Katie A. Ferguson
Systems & Computational Neuroscientist
I am a neuroscientist studying how the brain constructs our experience of the world. What we see, hear, or feel is not a direct readout of our senses; it is actively shaped by what we expect, how alert we are, and what we have learned from past experience. This capacity for flexible, context-dependent perception underlies our ability to learn, make decisions, and adapt to new environments.
My research focuses on how cellular diversity within cortical circuits makes this adaptability possible, using the visual system as a window into these questions. The cortex contains many distinct neuron types, each with unique physiological properties and connectivity. This diversity matters: different cell types are positioned to selectively integrate incoming sensory signals, feedback from other cortical areas, and signals conveying arousal, attention, and prior experience. How these populations interact to shape flexible, adaptive representations of the sensory world is the central question driving my work. Understanding the neural basis of this flexibility is also key to understanding conditions in which perception and cognition are affected, including schizophrenia and autism spectrum disorder.

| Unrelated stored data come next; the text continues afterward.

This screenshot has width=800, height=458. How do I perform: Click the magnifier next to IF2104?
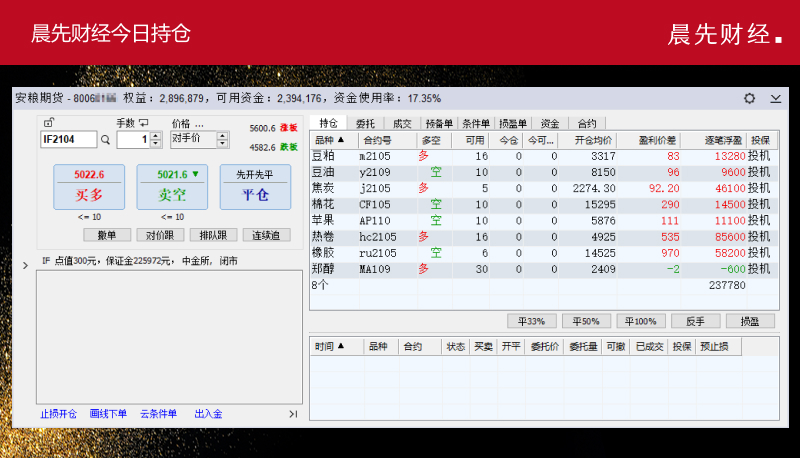click(x=105, y=140)
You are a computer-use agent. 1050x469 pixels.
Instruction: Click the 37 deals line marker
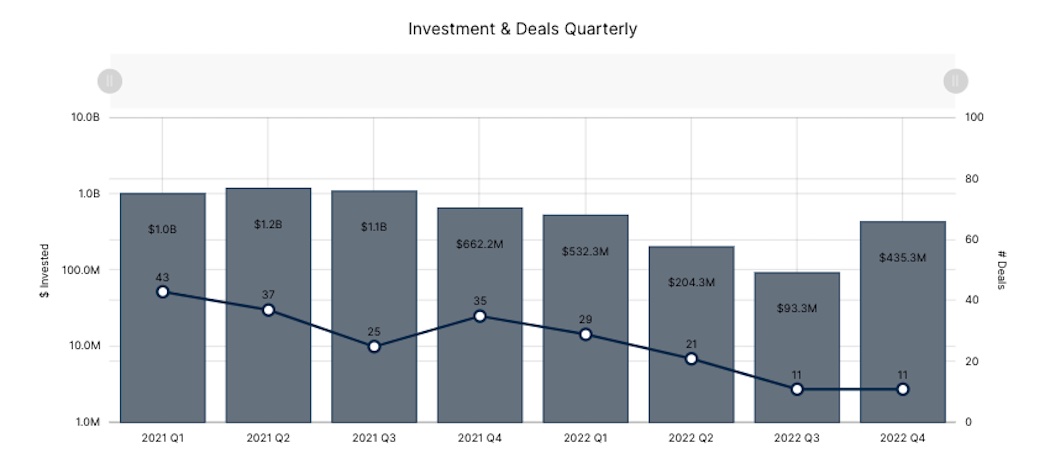[268, 310]
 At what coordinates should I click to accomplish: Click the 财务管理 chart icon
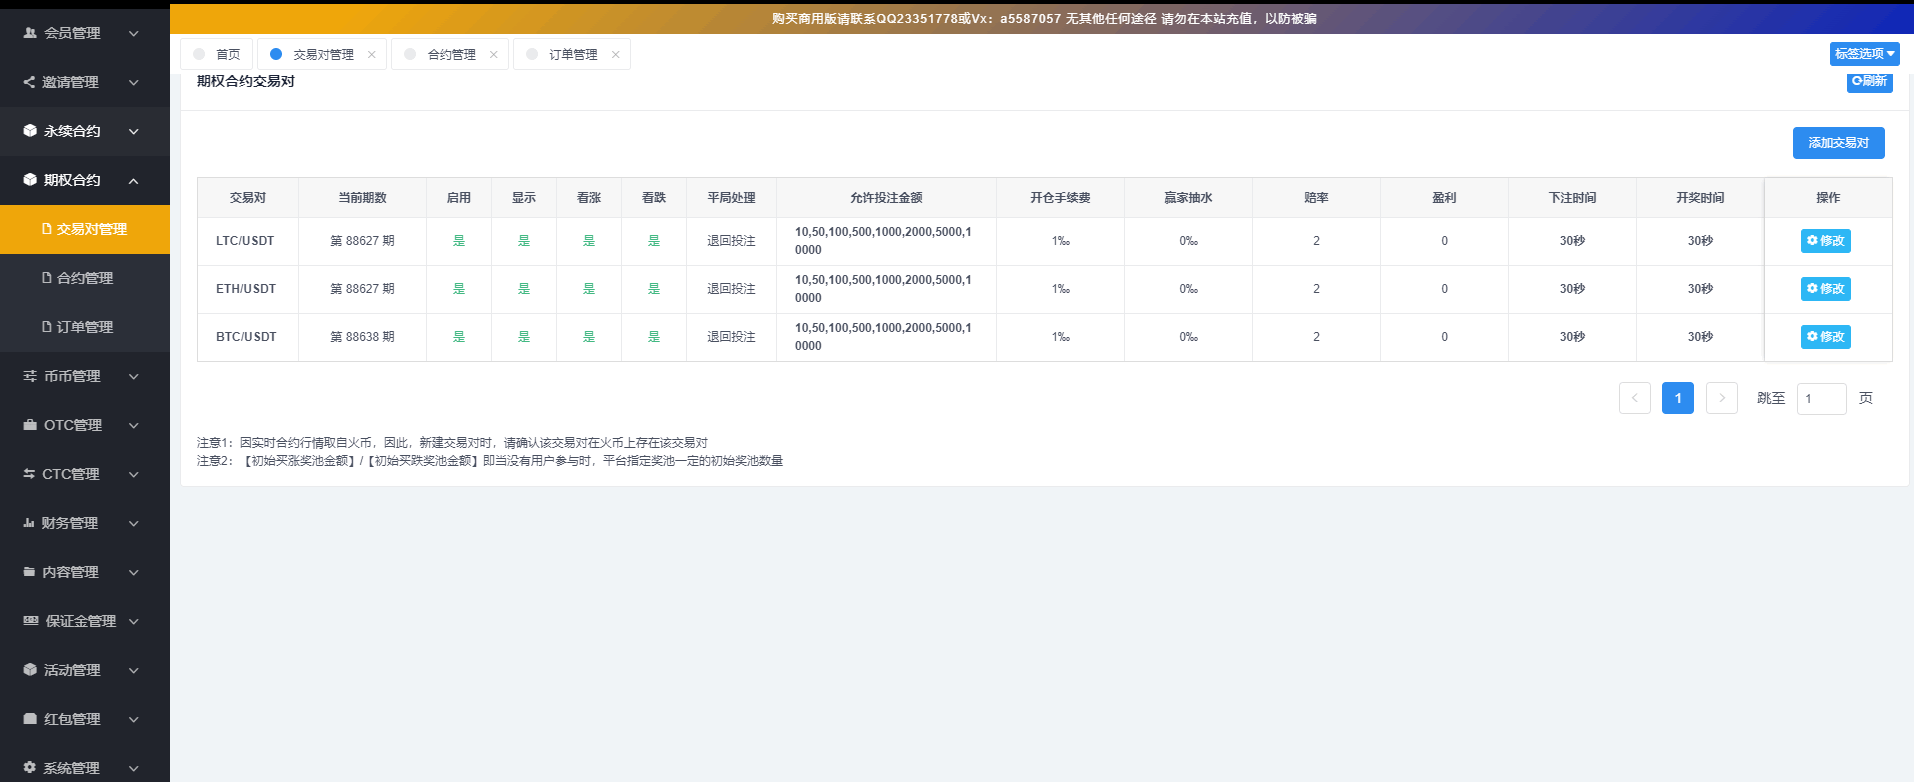pos(29,523)
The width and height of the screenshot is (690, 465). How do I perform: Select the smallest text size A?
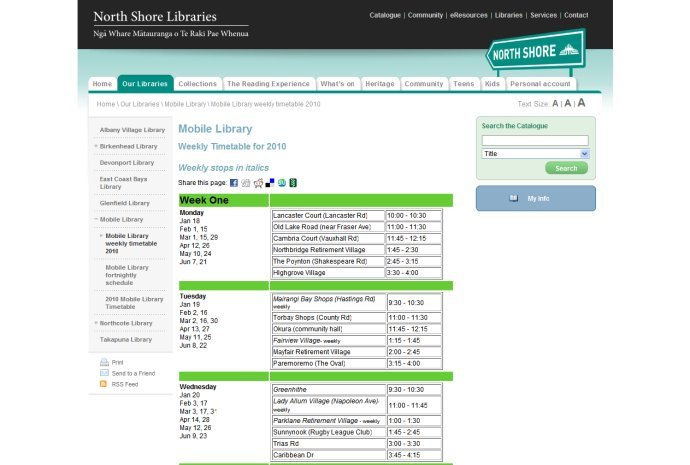coord(556,104)
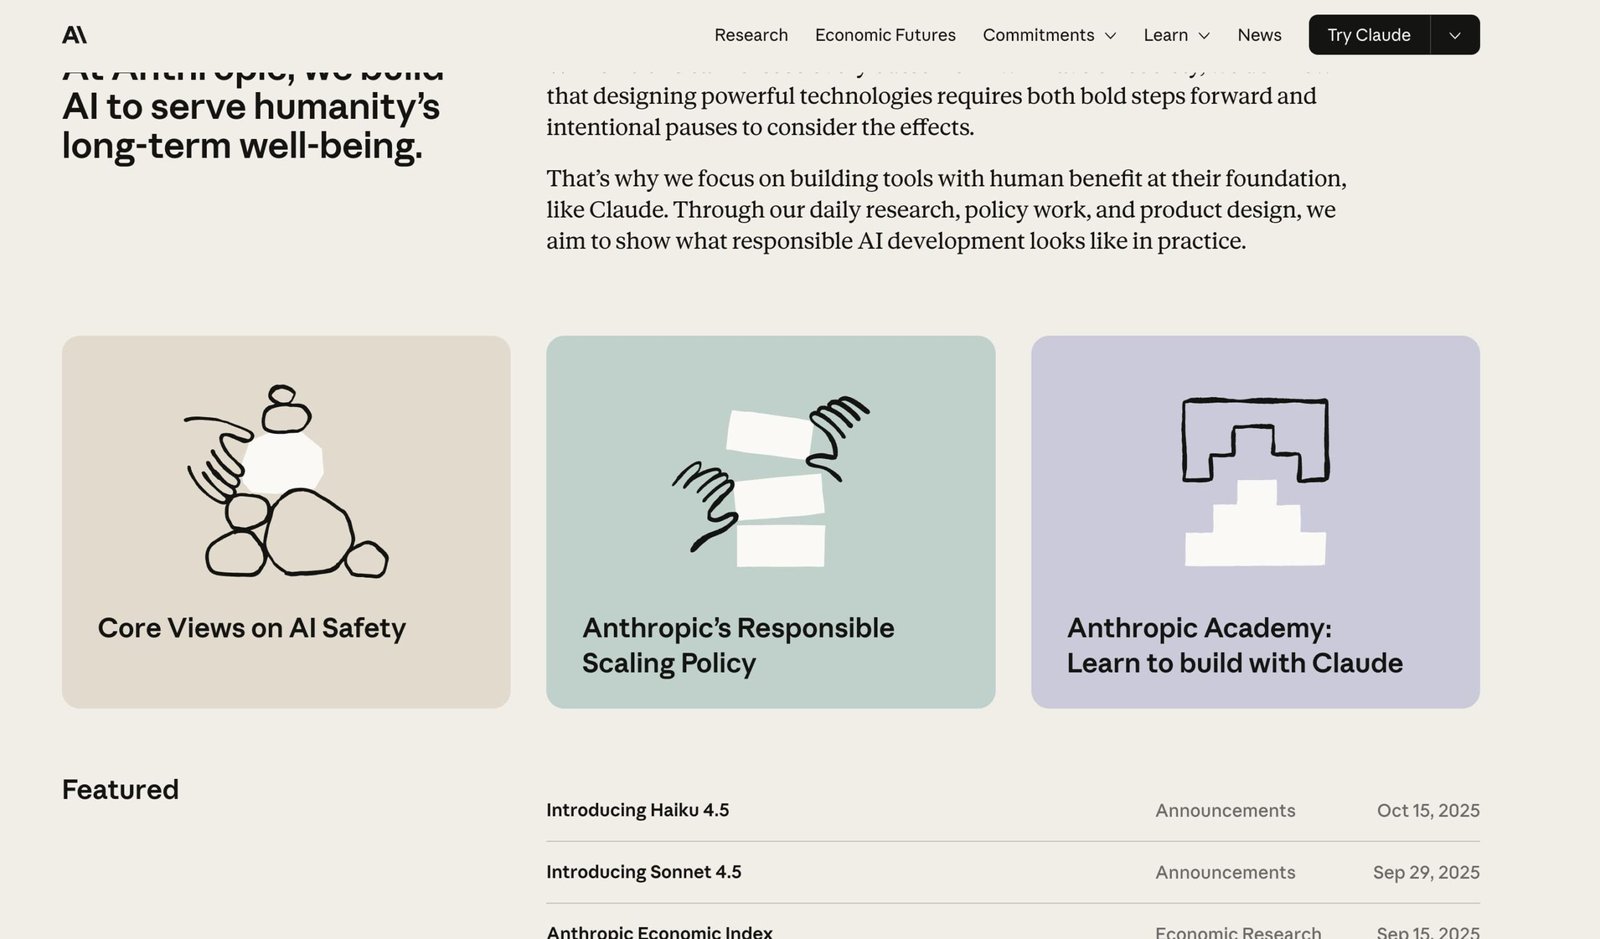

My training bridges mathematics, computational neuroscience, and experimental systems neuroscience. I earned my B.Math and M.Math in Applied Mathematics at the University of Waterloo, and my Ph.D. in Computational Neuroscience at the University of Toronto, where I built biophysical models of hippocampal circuits. As a postdoctoral researcher and Associate Research Scientist at Yale University, I combined optical techniques such as two-photon calcium imaging (which allows us to watch the activity of hundreds of individual neurons in awake, behaving animals) with genetic tools, behavioral tasks, and advanced quantitative analyses to study how inhibitory circuits shape visual processing.
My work has been published in journals including Cell Reports, Nature Communications, Neuron, and Nature Reviews Neuroscience, and supported by an NIH K99 Pathway to Independence Award and a BBRF Young Investigator Grant.